The extent to which analogue experiments can actually provide us with genuine evidence for particular resolutions in BHT needs to be further investigated and should probably be evaluated on a case-by-case basis. However, it suffices for our purposes to have shown that the conjectural character of candidate resolutions invites us to consider alternative non-empirical or surrogative means, especially in cases in which the phenomenon under investigation is beyond the reach of direct experimentation, such as the case of black holes.

5 Conclusion

Polchinski concludes his 2013 lecture by saying:

Thought experiments with black holes have led to some surprising discoveries: black hole bits, the holographic principle, Maldacena’s duality. The latest thought experiment presents new challenges, and we can hope that it will lead us to a more complete theory of quantum gravity. (Polchinski, 2013)
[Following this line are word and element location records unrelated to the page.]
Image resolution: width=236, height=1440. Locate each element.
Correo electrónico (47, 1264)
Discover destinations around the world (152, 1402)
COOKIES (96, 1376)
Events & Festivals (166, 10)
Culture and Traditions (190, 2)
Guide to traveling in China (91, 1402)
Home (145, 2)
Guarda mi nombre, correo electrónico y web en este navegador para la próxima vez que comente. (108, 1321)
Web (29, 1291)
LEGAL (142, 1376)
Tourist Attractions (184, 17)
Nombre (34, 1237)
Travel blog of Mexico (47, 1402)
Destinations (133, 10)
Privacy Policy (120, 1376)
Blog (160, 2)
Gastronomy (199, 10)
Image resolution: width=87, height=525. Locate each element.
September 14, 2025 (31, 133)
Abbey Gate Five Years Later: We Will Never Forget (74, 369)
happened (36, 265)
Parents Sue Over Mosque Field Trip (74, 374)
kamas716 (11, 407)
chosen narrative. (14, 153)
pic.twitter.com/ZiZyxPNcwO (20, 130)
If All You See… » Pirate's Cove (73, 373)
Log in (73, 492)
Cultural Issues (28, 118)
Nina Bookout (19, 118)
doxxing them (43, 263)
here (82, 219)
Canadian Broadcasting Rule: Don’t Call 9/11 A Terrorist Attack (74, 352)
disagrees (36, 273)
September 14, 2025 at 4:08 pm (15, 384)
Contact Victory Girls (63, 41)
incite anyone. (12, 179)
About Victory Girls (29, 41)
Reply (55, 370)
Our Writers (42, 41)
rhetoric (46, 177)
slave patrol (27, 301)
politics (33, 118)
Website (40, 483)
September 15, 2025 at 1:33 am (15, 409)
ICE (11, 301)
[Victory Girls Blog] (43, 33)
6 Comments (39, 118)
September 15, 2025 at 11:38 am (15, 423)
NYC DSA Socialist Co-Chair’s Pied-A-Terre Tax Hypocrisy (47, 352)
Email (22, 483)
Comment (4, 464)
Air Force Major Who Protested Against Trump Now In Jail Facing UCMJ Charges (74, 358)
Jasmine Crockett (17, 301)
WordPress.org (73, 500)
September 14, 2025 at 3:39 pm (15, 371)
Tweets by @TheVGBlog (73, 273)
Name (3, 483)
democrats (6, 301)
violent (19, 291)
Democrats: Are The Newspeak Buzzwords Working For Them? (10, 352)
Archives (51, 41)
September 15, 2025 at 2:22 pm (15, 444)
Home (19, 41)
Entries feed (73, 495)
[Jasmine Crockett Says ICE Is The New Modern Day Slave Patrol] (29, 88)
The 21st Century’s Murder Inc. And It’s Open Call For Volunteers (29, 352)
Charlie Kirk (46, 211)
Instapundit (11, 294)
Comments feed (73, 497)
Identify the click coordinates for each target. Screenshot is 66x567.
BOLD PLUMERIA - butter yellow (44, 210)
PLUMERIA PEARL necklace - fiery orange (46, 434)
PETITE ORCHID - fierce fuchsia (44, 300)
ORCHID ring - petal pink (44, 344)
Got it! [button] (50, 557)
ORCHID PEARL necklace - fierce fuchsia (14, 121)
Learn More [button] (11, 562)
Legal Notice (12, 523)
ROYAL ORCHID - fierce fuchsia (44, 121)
We share Polchinski’s enthusiasm and we agree that the importance of TEs in BHT should be acknowledged. However, we also believe that it is important to specify the power and limits of TEs. We have argued throughout this paper that the principal functions of TEs in BHT, like many other TEs from the history of physics, is to reveal and resolve external inconsistencies. We stressed that whereas the revelation of an inconsistency provides conclusive knowledge, the resolution is only conjectural.

When one focuses on historical case studies, it is very difficult to see the conjectural character of a given resolution, especially if the alternative resolutions did not last long or were not pursued for a reason or another. In contrast, analyzing the use of TEs in ongoing physics allows one to see, before the end of the inquiry, the highly conjectural character of different resolutions. In addition, we have seen that black holes are an ideal arena to understand the importance of different empirical and non-empirical tools in the absence of direct empirical evidence. In particular, we have stressed that robustness tests, theoretical arguments (such as direct calculations) and analogue experiments may play a role in the acceptance or rejection of a given resolution, and so complement the knowledge obtained on the basis of TEs.